Being far from an expert in root, I decided to root my device in the company of a more experienced friend, which is far and away the biggest piece of advice I have for you. When rooting your phone and dealing with recoveries, flashing images, Xposed modules, and any other root software or operations, you're gonna want friends to turn to when things go wrong. Because things go wrong a lot.
That's the nature of the beast here. Rooting is in large part experimentation. What works for one phone might not work for another. That's why having a device that's well-supported by the modding community is important, too. Rooting and messing around on a Nexus 5X is drastically different than on a Samsung Galaxy S7 Edge, which has subtle but important differences between carriers, countries, and software, to say nothing of Samsung Knox.
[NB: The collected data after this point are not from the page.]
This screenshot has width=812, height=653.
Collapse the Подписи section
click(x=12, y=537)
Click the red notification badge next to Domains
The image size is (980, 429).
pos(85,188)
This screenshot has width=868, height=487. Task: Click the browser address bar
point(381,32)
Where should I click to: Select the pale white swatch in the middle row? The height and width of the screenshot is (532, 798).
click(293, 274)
Meanwhile, the Nexus 5X not only has an easily unlockable bootloader, but should things go wrong, Google provides the stock images for you to return to (as long as you didn't hard-brick it, that is). Matter of fact, while we were downloading system images to use while rooting my phone, my guide was downloading system images to return his Nexus 6P to stock and unroot. Those system images are a useful safety net, I used them again and again while rooting my 5X, because I kept making mistakes and getting stuck in a bootloop.
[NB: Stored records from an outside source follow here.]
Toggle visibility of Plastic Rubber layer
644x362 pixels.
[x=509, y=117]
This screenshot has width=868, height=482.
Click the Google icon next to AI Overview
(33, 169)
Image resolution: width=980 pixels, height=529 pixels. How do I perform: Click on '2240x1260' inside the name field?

My repeated bootloops were the result of two more mistakes I'm sharing so you don't repeat them: be picky with whose instructions you follow, and make sure they're current and correct. While researching what I needed to root, I read a guide from XDA, but the instructions my guide used to help me were from another site, were outdated, and were missing an important step (formatting userdata to disable encryption). By trusting his instructions instead of the ones I'd previously read, we spent an extra hour re-flashing and re-flashing the device, which if nothing else gave us practice with the terminal commands.
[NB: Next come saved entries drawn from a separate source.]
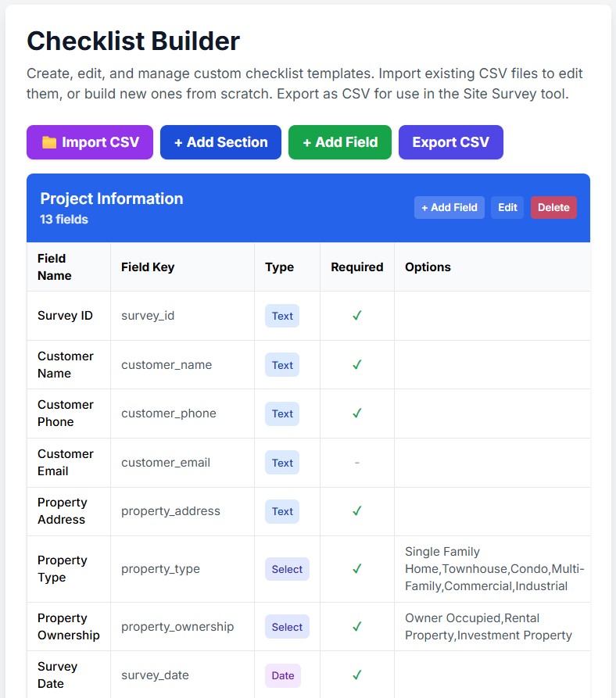
Task: Click the options list for Property Type
Action: [492, 569]
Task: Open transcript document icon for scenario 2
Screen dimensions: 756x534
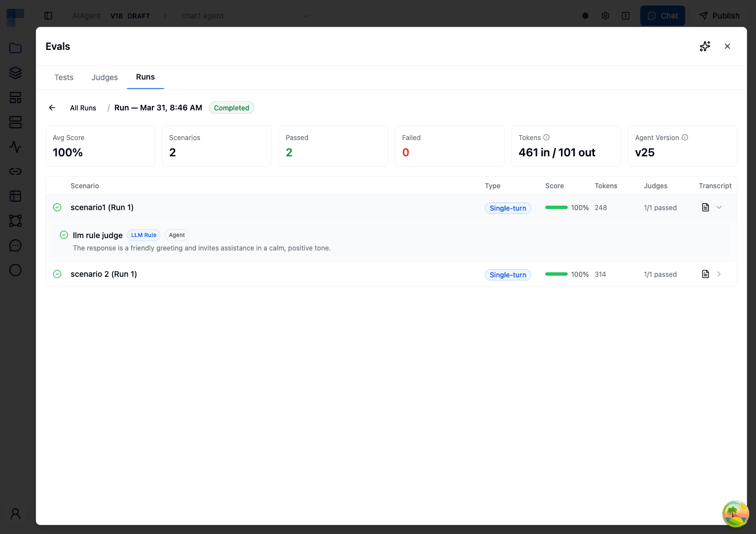Action: (706, 274)
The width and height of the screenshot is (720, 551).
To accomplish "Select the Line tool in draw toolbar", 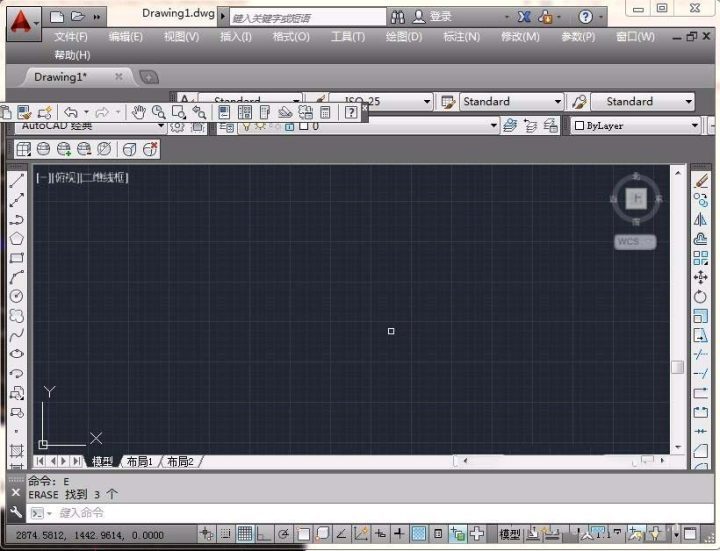I will coord(17,180).
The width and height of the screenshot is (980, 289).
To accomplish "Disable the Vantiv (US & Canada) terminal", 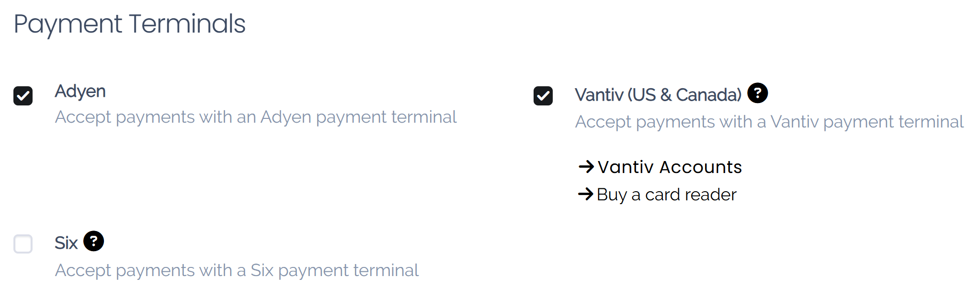I will 544,95.
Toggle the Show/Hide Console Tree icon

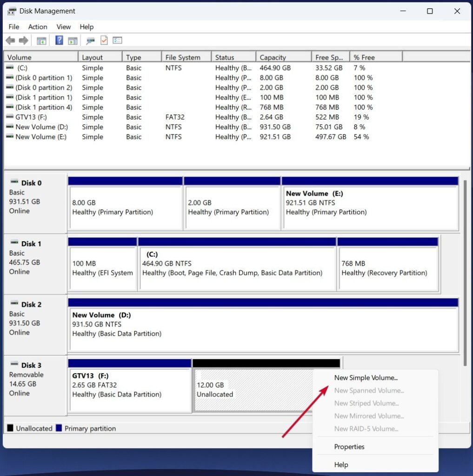coord(41,40)
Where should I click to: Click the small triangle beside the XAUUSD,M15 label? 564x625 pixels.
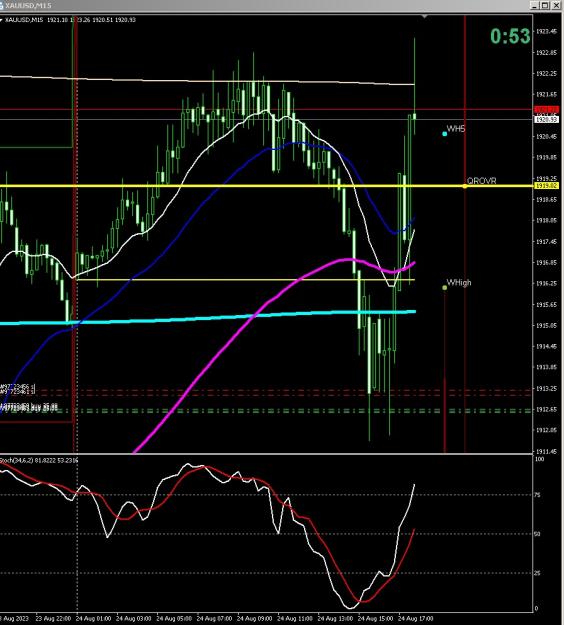pyautogui.click(x=1, y=20)
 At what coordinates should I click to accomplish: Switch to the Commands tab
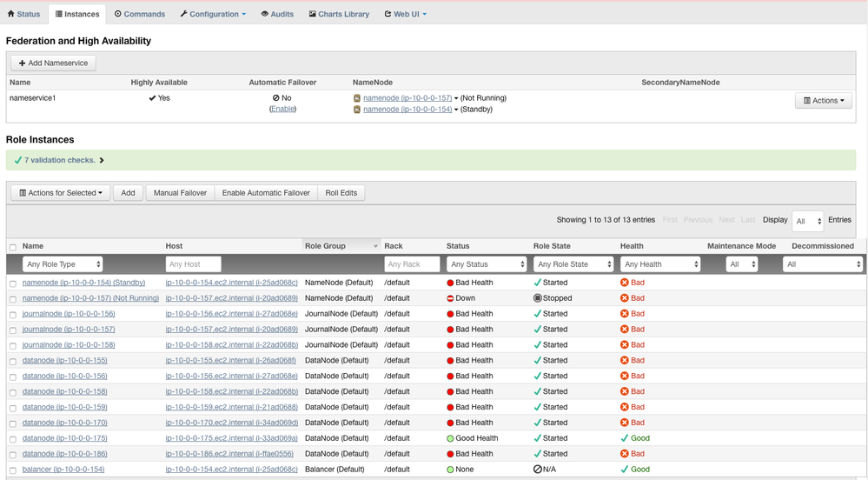(140, 14)
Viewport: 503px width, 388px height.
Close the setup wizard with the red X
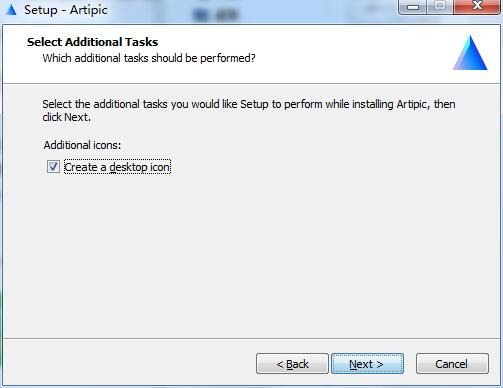coord(477,7)
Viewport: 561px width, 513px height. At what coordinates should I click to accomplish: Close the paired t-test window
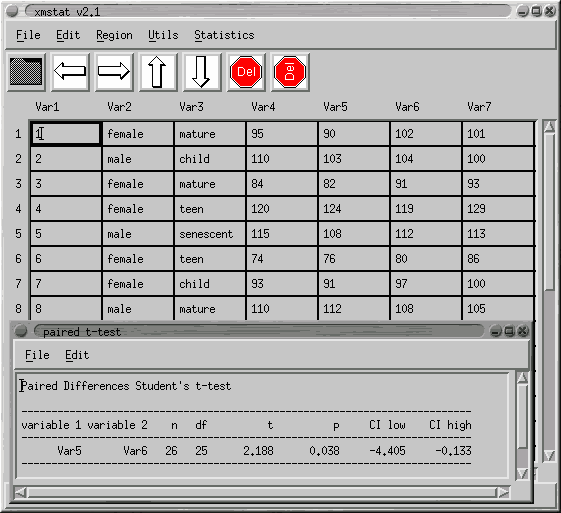pyautogui.click(x=523, y=331)
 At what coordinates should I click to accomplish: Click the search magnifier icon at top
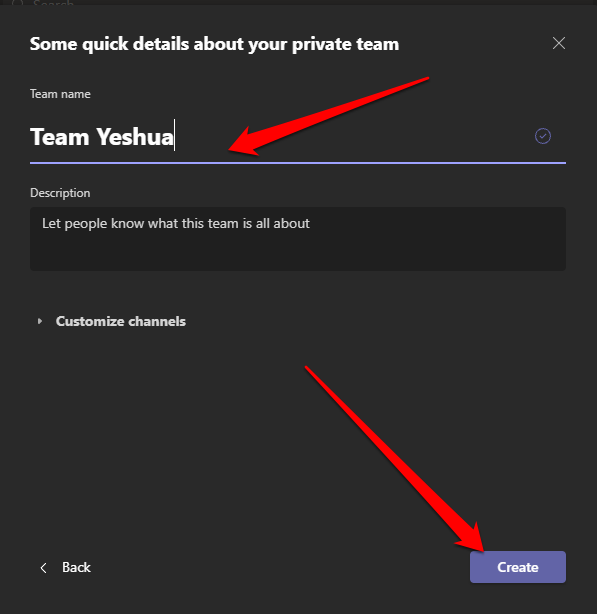18,3

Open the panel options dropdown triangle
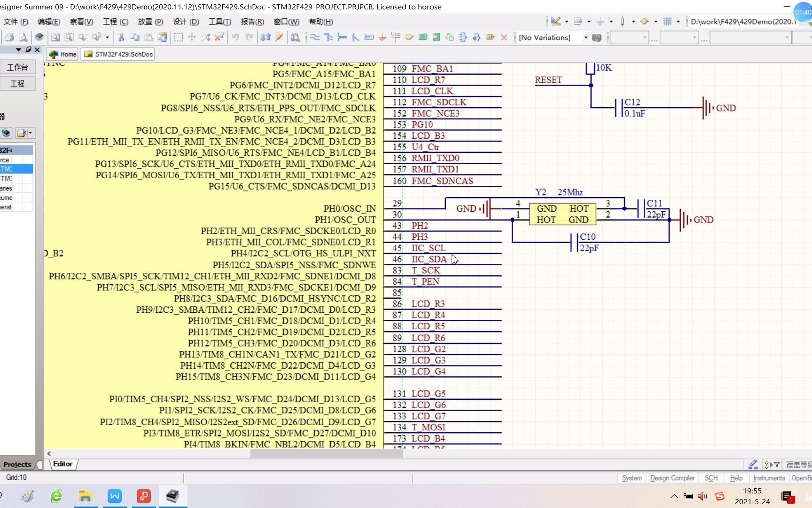click(18, 49)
Speaking of terminal commands, while there are toolkits aplenty out there, I found the experience of flashing the images manually through a terminal much better than my experience using the toolkit in my previous forays into root. While many encourage you to download the Android SDK from Google to to control and flash your device through ADB, my friend suggested Minimal ADB and Fastboot, which worked wonderfully. You don't have to hassle with setting up a full SDK you most likely won't be using beyond adb.
Yes, this requires you to learn a little bit about ADB and fastboot and their commands. Knowing the actual commands and going through the process manually helps give you a better understanding of how Android and root work though, and you absolutely benefit from that. Also on the note of fastboot commands, I think we need to make a new hoodie. The bootloader unlock command for the Nexus 5X is 'fastboot flashing unlock' not 'fastboot oem unlock'...
After following the proper instructions, my phone was re-flashed and rooted in about 15 minutes, and it was oddly anti-climatic when it happened. There's no "Congrats" banner like you completed a major update, no fanfare beyond a new warning when you first boot up. It wasn't until I flashed Xposed and started adding modules that I felt the giddiness of being able to do whatever I wanted with my device. Xposed is a great option for that, as rather than flashing new kernels or ROMs to get new features, you can add them piecemeal via Xposed modules.
I look forward to exploring Xposed and other root apps in the coming weeks and months, but for now, I'm content to get my bearings messing with smaller modules like XHangouts. Now, where'd that notification seek bar module go ...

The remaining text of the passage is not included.